### WHAT THE TASK REQUIRES
Please reproduce the records below word for word, leaving out the pictures.

(Target pointing data)

------------------------------------

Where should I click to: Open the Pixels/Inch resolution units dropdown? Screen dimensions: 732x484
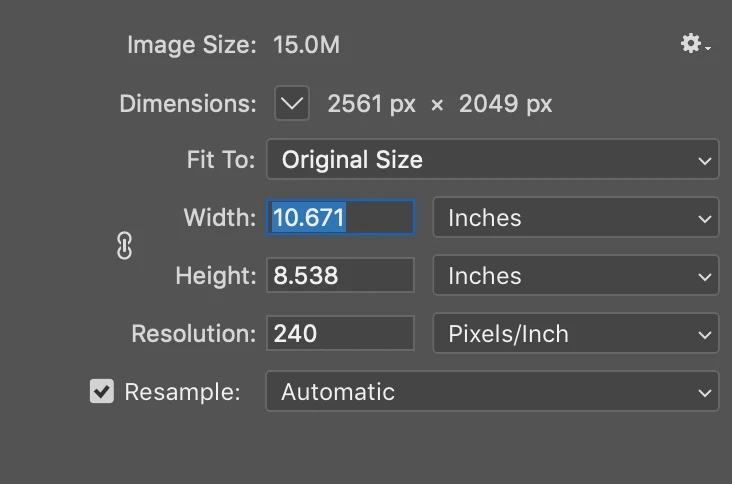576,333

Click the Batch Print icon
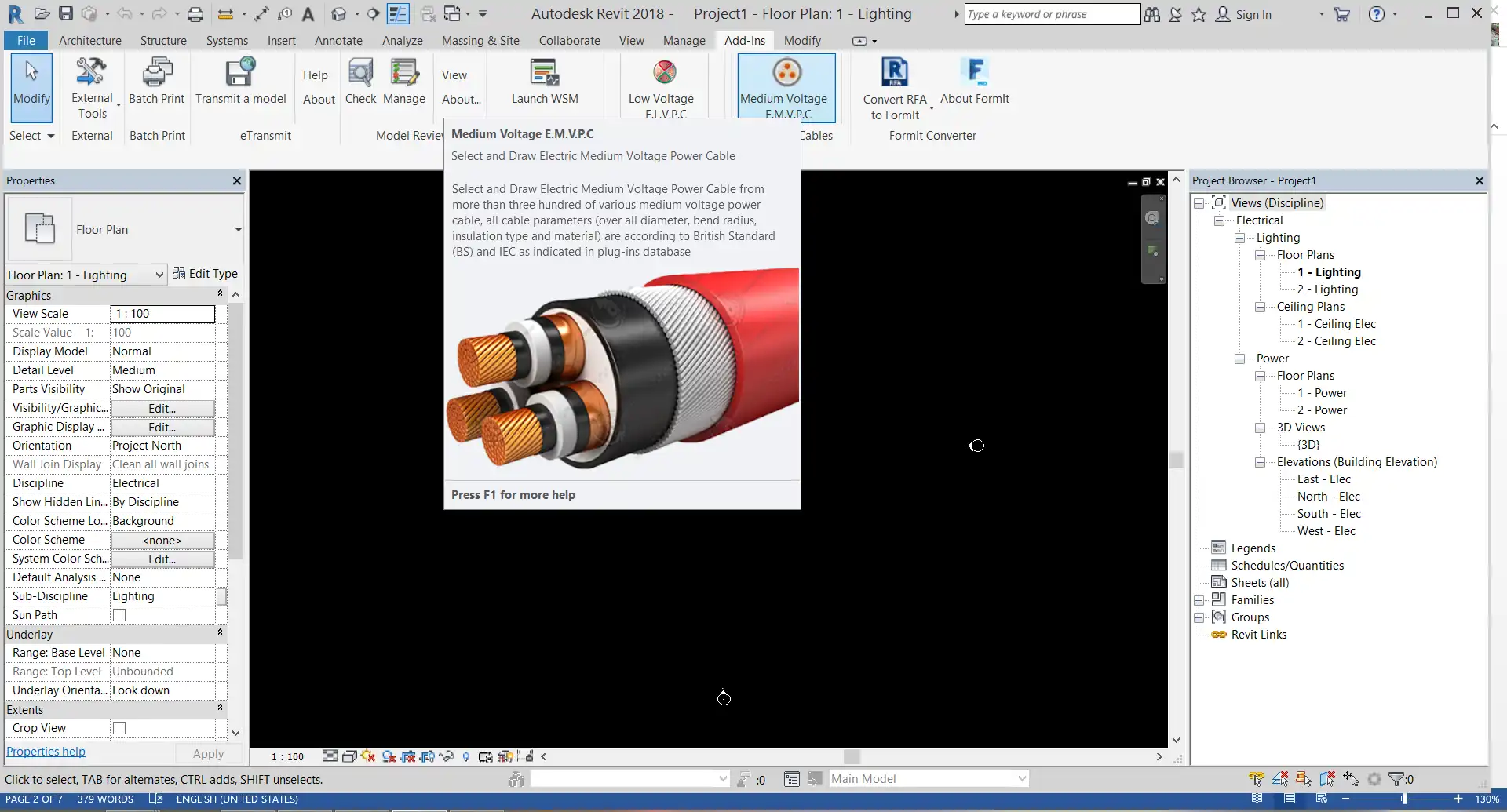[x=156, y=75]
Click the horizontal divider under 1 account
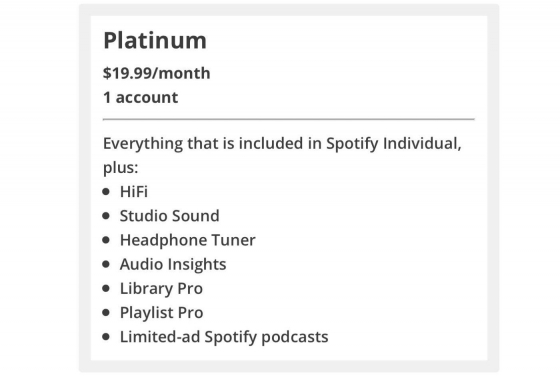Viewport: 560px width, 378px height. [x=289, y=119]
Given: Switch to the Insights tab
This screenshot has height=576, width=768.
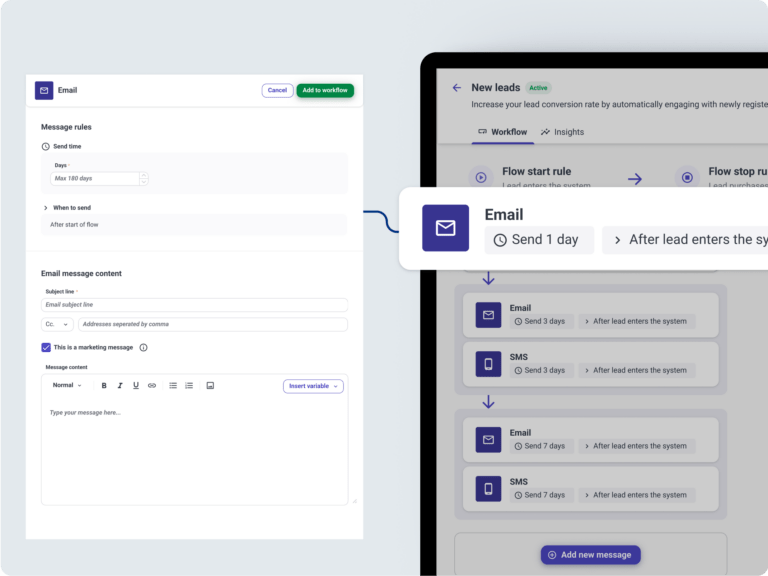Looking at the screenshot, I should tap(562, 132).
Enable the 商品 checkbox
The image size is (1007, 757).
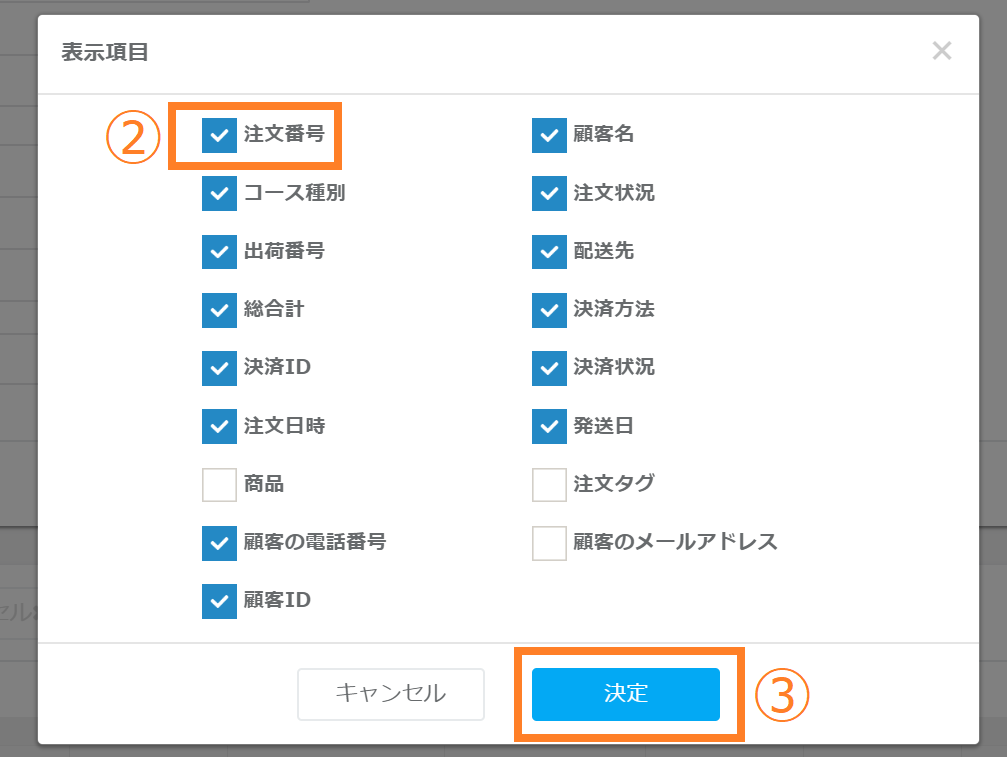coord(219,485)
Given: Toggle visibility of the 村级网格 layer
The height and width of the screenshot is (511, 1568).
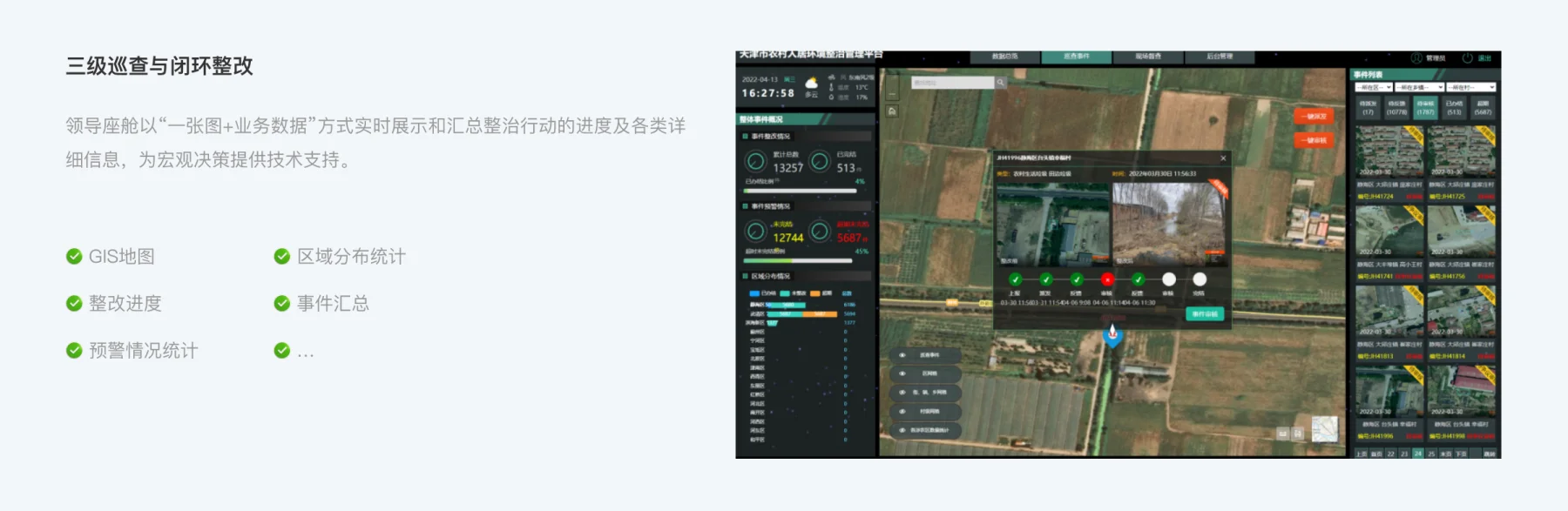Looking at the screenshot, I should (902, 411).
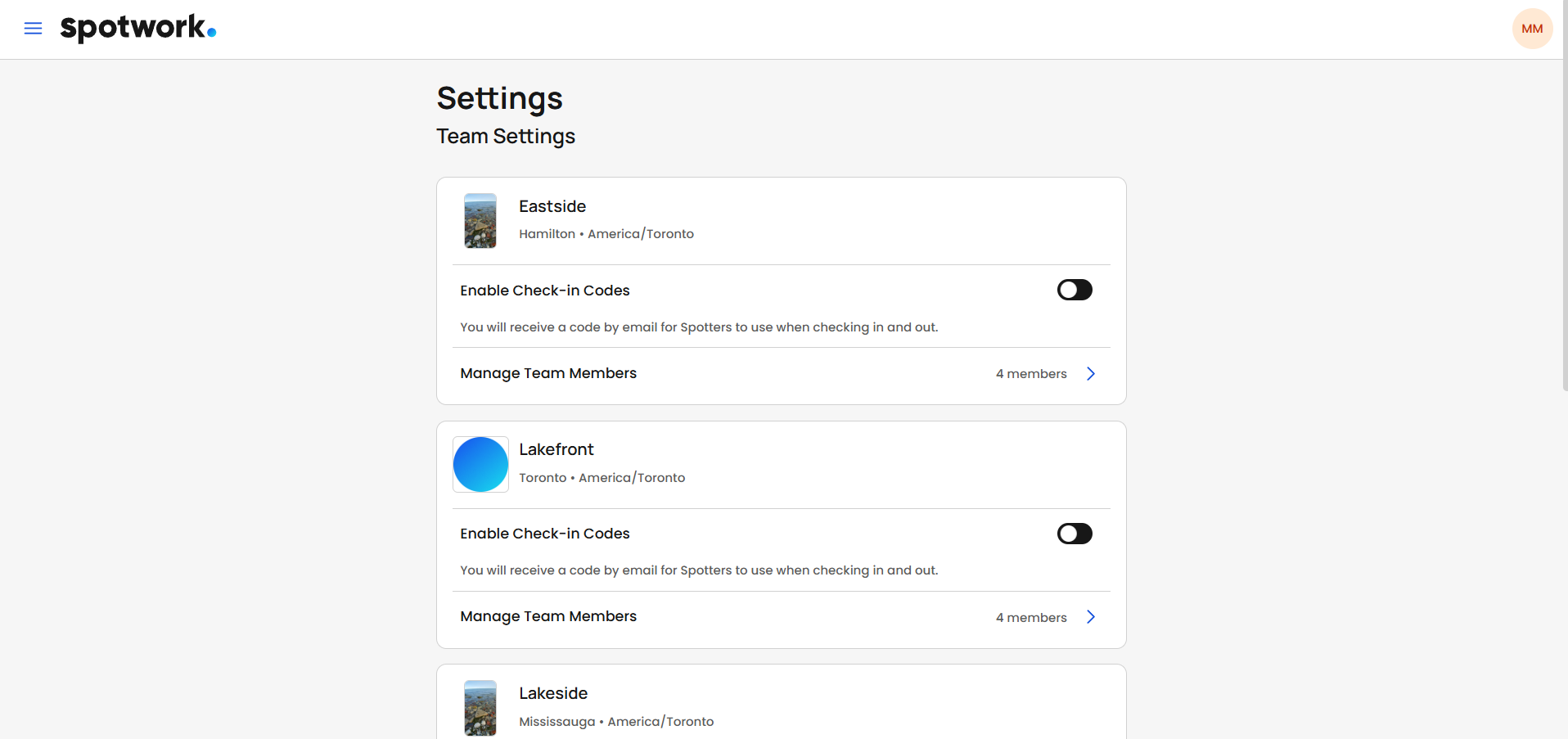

------------------------------------

### EXERCISE SOLUTION
Where should I click to: Open the Pixels/Inch resolution units dropdown? Screen dimensions: 732x484
576,333

Click the Batch Print icon
[x=156, y=75]
Click the horizontal divider under 1 account
Viewport: 560px width, 378px height. [x=289, y=119]
Given: Switch to the Insights tab
This screenshot has height=576, width=768.
Looking at the screenshot, I should tap(562, 132).
Enable the 商品 checkbox
The image size is (1007, 757).
coord(219,485)
Given: Toggle visibility of the 村级网格 layer
The height and width of the screenshot is (511, 1568).
Looking at the screenshot, I should (902, 411).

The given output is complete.